Materials and methods
A prospective longitudinal survey was conducted in 219 medical oncology patients who had commenced chemotherapy in the past month. The Rotterdam Symptom Assessment scale assessed the number and distress level of symptoms. The association between symptoms and global QoL and performance status as measured by the Life Satisfaction Scale was investigated.

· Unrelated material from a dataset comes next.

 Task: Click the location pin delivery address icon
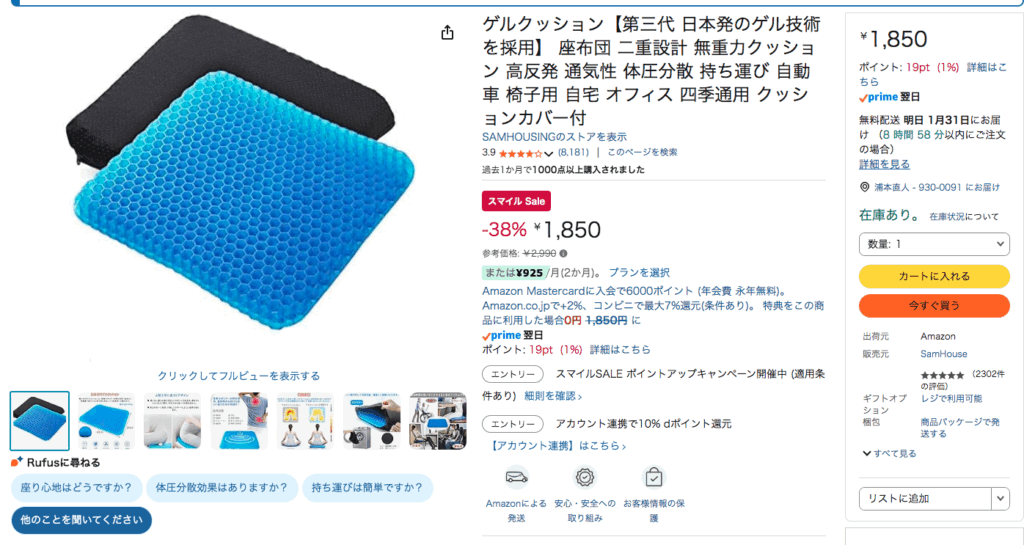tap(864, 187)
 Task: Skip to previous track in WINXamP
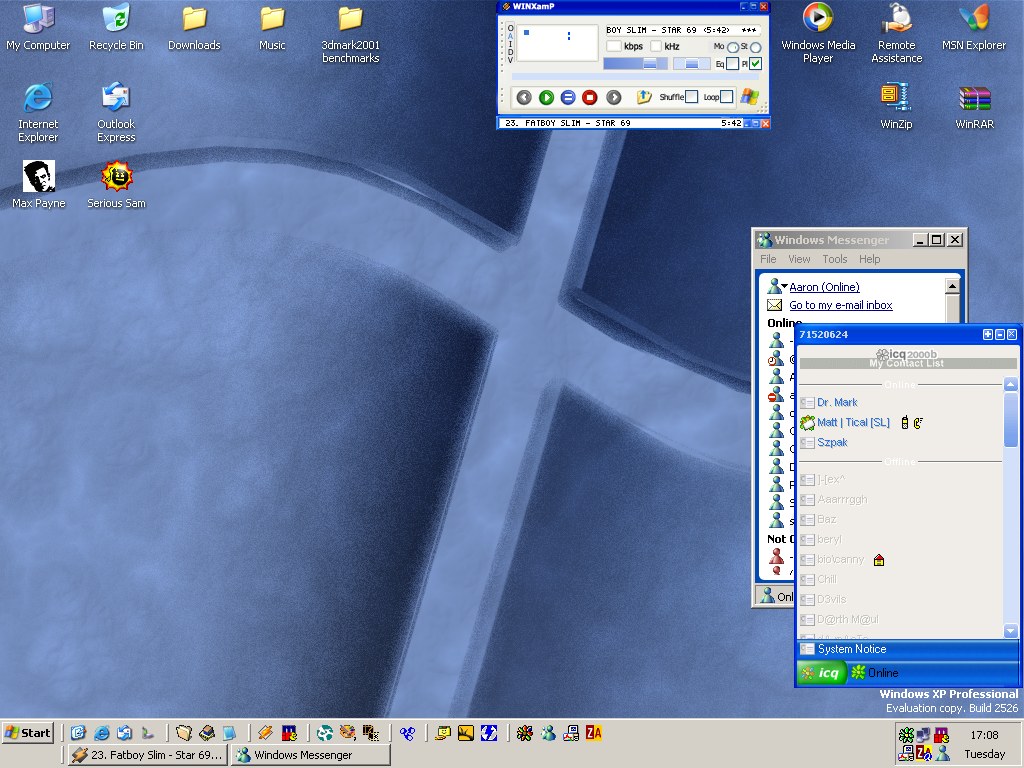click(524, 97)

Symptom prevalence as determined by the proportion of patients experiencing at least one nutrition impact symptom was 79% and 72% at 1 and 6 months after starting chemotherapy. Even at 12 months, symptom prevalence was 46%. The most common symptoms included dry mouth, nausea, and constipation with the most distressing symptoms reported as dry mouth, diarrhea, and stomach pain. A higher number of symptoms was associated with lower QoL (T1: r = −0.35, n = 217, P < 0.05; T2: r = −0.406, n = 194, P < 0.001; T3: r = −0.353, n = 157, P < 0.001). Patients experiencing more symptoms were more likely to have lower performance status at T2 and T3 (T2: n = 189, P = 0.019; T3: n = 143, P = 0.003).
Nutrition impact symptoms were commonly experienced, even 12 months following commencement of chemotherapy, and were associated with poorer QoL and performance status. This highlights the importance of early identification and management of nutrition impact symptoms with adequate follow-up in order to provide optimal care for people with cancer.